Kirchplatz: Lösung für stinkende Toiletten am Hardtberg gefordert

Kirchplatz : Lösung für stinkende Toiletten am Hardtberg gefordert

Die SPD fordert eine Lösung für die stinkende WC-Anlage am Kirchplatz in Duisdorf. Denn der Bedarf an öffentlichen Toiletten steige.

„Das stinkt zum Himmel“, findet die Hardtberger SPD, nachdem sich Bürger bei deren Ratsfrau Gabi Mayer über die Versorgung mit Toilettenanlagen im Duisdorfer Zentrum, aber auch auf dem Brüser Berg beschwert hatten.

Denn da ist nicht viel Auswahl.

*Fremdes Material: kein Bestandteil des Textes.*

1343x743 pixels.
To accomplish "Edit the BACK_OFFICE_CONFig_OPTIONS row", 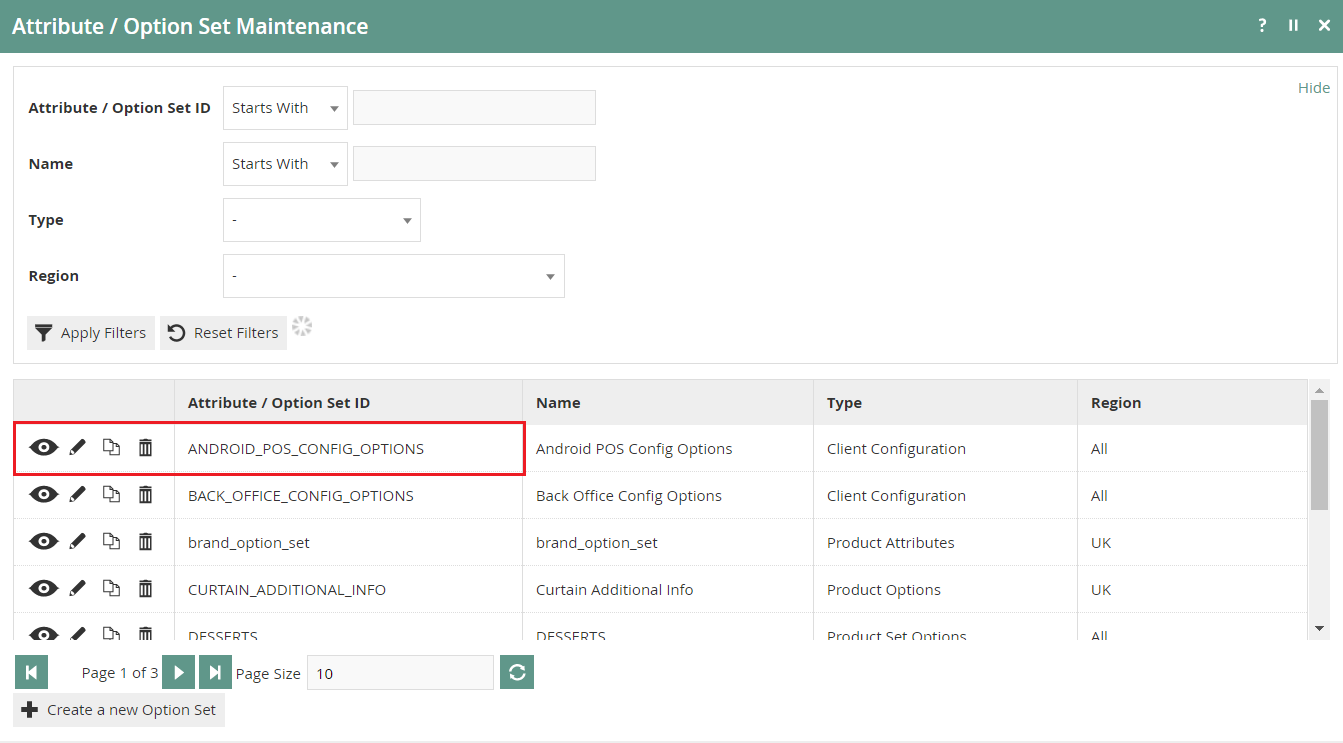I will 77,494.

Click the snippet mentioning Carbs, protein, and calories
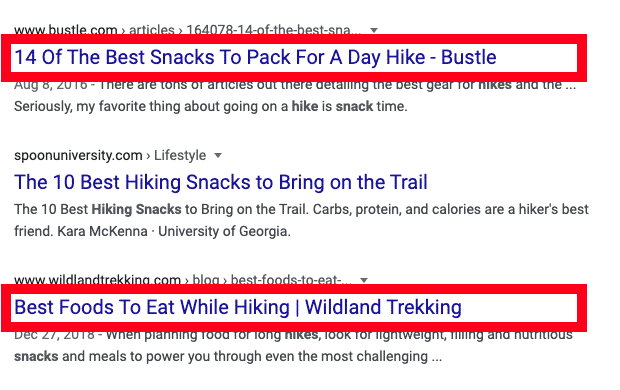301,220
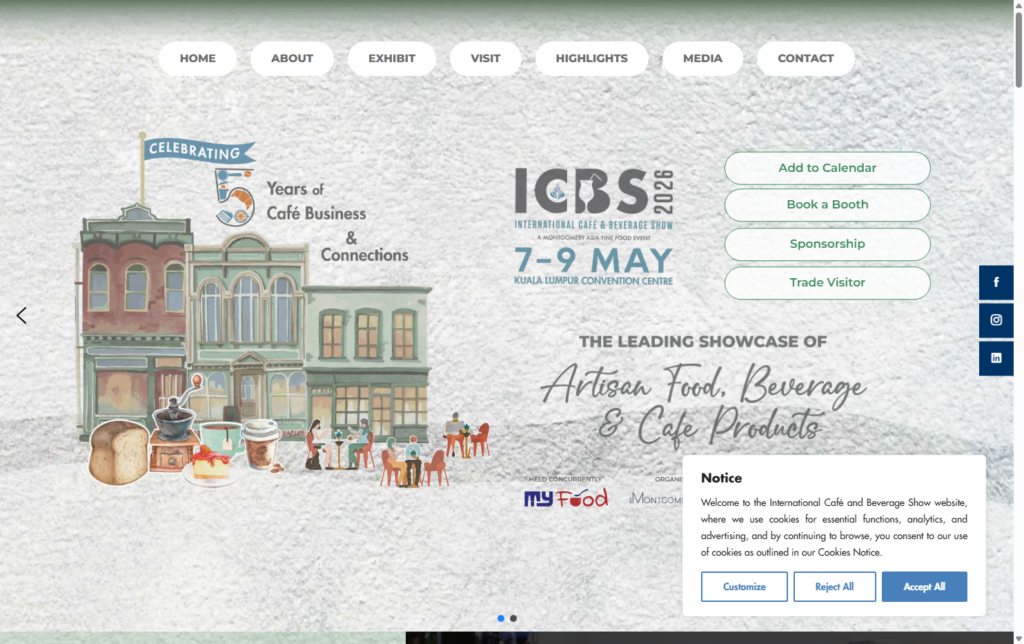Click the Montgomery Asia organiser logo
The height and width of the screenshot is (644, 1024).
(x=655, y=498)
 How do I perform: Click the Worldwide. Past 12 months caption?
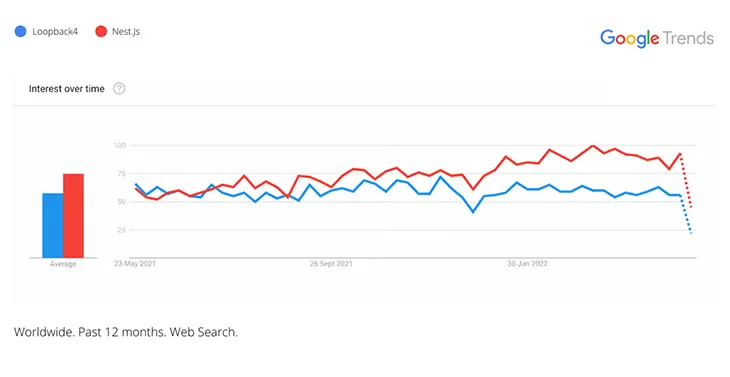[x=126, y=332]
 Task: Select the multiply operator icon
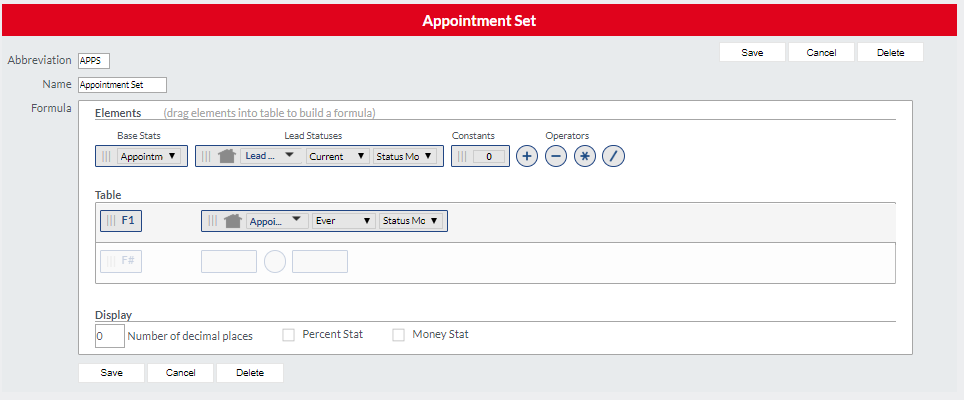585,156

Es gibt Toiletten im Duisdorfer Rathaus, die genutzt werden können. Allerdings nur zu den üblichen Öffnungszeiten, und sie liegen etwas ab vom Schuss. Genau wie die Toilette am Bahnhof Duisdorf, deren Nutzung von der Öffnungszeit des Kiosks abhängt. Und in der Fußgängerzone?

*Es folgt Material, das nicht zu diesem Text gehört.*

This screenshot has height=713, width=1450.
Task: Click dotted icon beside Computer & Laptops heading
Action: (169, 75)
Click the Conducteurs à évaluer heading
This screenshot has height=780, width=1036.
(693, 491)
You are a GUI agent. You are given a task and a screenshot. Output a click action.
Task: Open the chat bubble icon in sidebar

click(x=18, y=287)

„Wer in der Nähe des Kirchplatzes in Duisdorf öffentliche Toiletten sucht, muss im Sommer nur der Nase folgen“, sagt Mayer und spielt damit auf ein Problem an, das seit Jahren von der Stadt offenbar nicht in den Griff zu bekommen ist: Denn es stinkt in dieser öffentlichen WC-Anlage.

Bedarf steigt

Mayer fordert nun, endlich eine ordentliche Lösung für die Versorgung des Stadtbezirks mit Toilettenanlagen zu realisieren. „In einer älter werdenden Gesellschaft steigt der Bedarf an öffentlichen Toilettenanlagen“, begründet sie. „Der Mangel kann auch dazu führen, dass Menschen von der Teilnahme am öffentlichen Leben ausgeschlossen sind. Das zu verhindern, ist Aufgabe der Stadtverwaltung“, ergänzt Dominik Loosen, Vorsitzender der Bezirksfraktion.

Die Toilettenanlage am Kirchplatz sei aufgrund ihres baulichen und hygienischen Zustandes kaum nutzbar, jedenfalls sei es eine Zumutung. „Die Geruchsbelästigung ist inzwischen im weiten Umkreis wahrzunehmen“, hat Loosen festgestellt. „Eine solche Geruchsbelästigung ist auch für das Umfeld des Alten Friedhofs, dessen Mauern und Nischen nicht nur als Pissoir genutzt werden, festzustellen.

Die WC-Anlage am Kirchplatz ist schon länger ein Sorgenkind. Bereits 2011 hatte die CDU-Fraktion beantragt, dort für bessere Zustände zu sorgen. Die Stadt hatte daraufhin eine regelmäßige Kontrolle und Reinigung zugesagt – mindestens zwei Mal pro Tag. Außerdem habe es 2013 eine Baureinigung gegeben.

SPD-Ratsfrau Meyer macht nun einen neuen Vorschlag: „Toilettenanlagen sind heutzutage häufig selbstreinigend oder mit Reinigungsbetrieb und werden als Werbeplattform nutzbar angeboten. Deshalb sollte das geprüft werden, damit es endlich für den Hardtberg und auch andere Stadtteile sinnvolle Lösungen gibt.“ Die Bürger seien sicher bereit, für die Nutzung einer sauberen Toilette einen Obolus zu entrichten, glaubt sie.